Each line below should be written out again exactly.

- DATA PROVIDED:
◇ ◇ ◇ ◇ ◇ ◇ ◇

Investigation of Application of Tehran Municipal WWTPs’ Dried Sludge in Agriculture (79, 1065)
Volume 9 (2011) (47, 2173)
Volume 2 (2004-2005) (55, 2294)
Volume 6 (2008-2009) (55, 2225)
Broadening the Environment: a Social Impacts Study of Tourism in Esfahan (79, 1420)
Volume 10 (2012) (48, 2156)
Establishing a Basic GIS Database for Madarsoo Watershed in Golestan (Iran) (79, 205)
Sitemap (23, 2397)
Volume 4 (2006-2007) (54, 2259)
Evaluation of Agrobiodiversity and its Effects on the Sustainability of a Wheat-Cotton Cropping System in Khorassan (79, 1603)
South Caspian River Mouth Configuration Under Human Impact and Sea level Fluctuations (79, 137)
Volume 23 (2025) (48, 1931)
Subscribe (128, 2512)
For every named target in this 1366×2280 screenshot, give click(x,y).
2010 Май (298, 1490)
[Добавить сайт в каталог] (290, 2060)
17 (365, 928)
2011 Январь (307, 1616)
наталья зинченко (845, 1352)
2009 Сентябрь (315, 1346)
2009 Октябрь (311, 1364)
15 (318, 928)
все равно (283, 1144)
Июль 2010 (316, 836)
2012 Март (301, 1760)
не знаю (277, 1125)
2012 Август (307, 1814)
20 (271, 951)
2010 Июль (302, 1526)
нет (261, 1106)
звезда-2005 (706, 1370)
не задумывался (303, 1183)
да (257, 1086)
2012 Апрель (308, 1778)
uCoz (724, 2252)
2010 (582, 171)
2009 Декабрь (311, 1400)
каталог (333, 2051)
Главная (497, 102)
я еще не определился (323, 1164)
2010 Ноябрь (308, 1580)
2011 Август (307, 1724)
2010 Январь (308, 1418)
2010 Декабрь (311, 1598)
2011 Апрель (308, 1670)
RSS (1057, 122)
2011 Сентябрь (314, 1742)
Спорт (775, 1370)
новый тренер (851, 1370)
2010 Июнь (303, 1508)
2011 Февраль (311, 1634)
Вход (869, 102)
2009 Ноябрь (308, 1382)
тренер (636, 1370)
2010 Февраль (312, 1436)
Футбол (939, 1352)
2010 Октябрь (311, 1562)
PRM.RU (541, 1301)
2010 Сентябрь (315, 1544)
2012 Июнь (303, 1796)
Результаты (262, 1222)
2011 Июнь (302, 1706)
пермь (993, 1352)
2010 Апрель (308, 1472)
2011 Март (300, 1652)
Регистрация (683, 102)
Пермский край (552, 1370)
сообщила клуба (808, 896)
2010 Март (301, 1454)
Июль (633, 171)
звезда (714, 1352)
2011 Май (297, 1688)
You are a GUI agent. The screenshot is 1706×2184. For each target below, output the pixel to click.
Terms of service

◇ ◇ ◇ ◇ ◇ ◇ ◇

- RESULT:
Investigation of Application of Tehran Municipal WWTPs’ Dried Sludge in Agriculture (79, 1065)
Volume 9 (2011) (47, 2173)
Volume 2 (2004-2005) (55, 2294)
Volume 6 (2008-2009) (55, 2225)
Broadening the Environment: a Social Impacts Study of Tourism in Esfahan (79, 1420)
Volume 10 (2012) (48, 2156)
Establishing a Basic GIS Database for Madarsoo Watershed in Golestan (Iran) (79, 205)
Sitemap (23, 2397)
Volume 4 (2006-2007) (54, 2259)
Evaluation of Agrobiodiversity and its Effects on the Sustainability of a Wheat-Cotton Cropping System in Khorassan (79, 1603)
South Caspian River Mouth Configuration Under Human Impact and Sea level Fluctuations (79, 137)
Volume 23 (2025) (48, 1931)
Subscribe (128, 2512)
For every named target in this 1366×2280 screenshot, give click(x,y).
2010 Май (298, 1490)
[Добавить сайт в каталог] (290, 2060)
17 (365, 928)
2011 Январь (307, 1616)
наталья зинченко (845, 1352)
2009 Сентябрь (315, 1346)
2009 Октябрь (311, 1364)
15 (318, 928)
все равно (283, 1144)
Июль 2010 (316, 836)
2012 Март (301, 1760)
не знаю (277, 1125)
2012 Август (307, 1814)
20 (271, 951)
2010 Июль (302, 1526)
нет (261, 1106)
звезда-2005 (706, 1370)
не задумывался (303, 1183)
да (257, 1086)
2012 Апрель (308, 1778)
uCoz (724, 2252)
2010 (582, 171)
2009 Декабрь (311, 1400)
каталог (333, 2051)
Главная (497, 102)
я еще не определился (323, 1164)
2010 Ноябрь (308, 1580)
2011 Август (307, 1724)
2010 Январь (308, 1418)
2010 Декабрь (311, 1598)
2011 Апрель (308, 1670)
RSS (1057, 122)
2011 Сентябрь (314, 1742)
Спорт (775, 1370)
новый тренер (851, 1370)
2010 Июнь (303, 1508)
2011 Февраль (311, 1634)
Вход (869, 102)
2009 Ноябрь (308, 1382)
тренер (636, 1370)
2010 Февраль (312, 1436)
Футбол (939, 1352)
2010 Октябрь (311, 1562)
PRM.RU (541, 1301)
2010 Сентябрь (315, 1544)
2012 Июнь (303, 1796)
Результаты (262, 1222)
2011 Июнь (302, 1706)
пермь (993, 1352)
2010 Апрель (308, 1472)
2011 Март (300, 1652)
Регистрация (683, 102)
Пермский край (552, 1370)
сообщила клуба (808, 896)
2010 Март (301, 1454)
Июль (633, 171)
звезда (714, 1352)
2011 Май (297, 1688)
You are a GUI agent. The screenshot is 1706×2184. For each target below, output the pixel to click.
Terms of service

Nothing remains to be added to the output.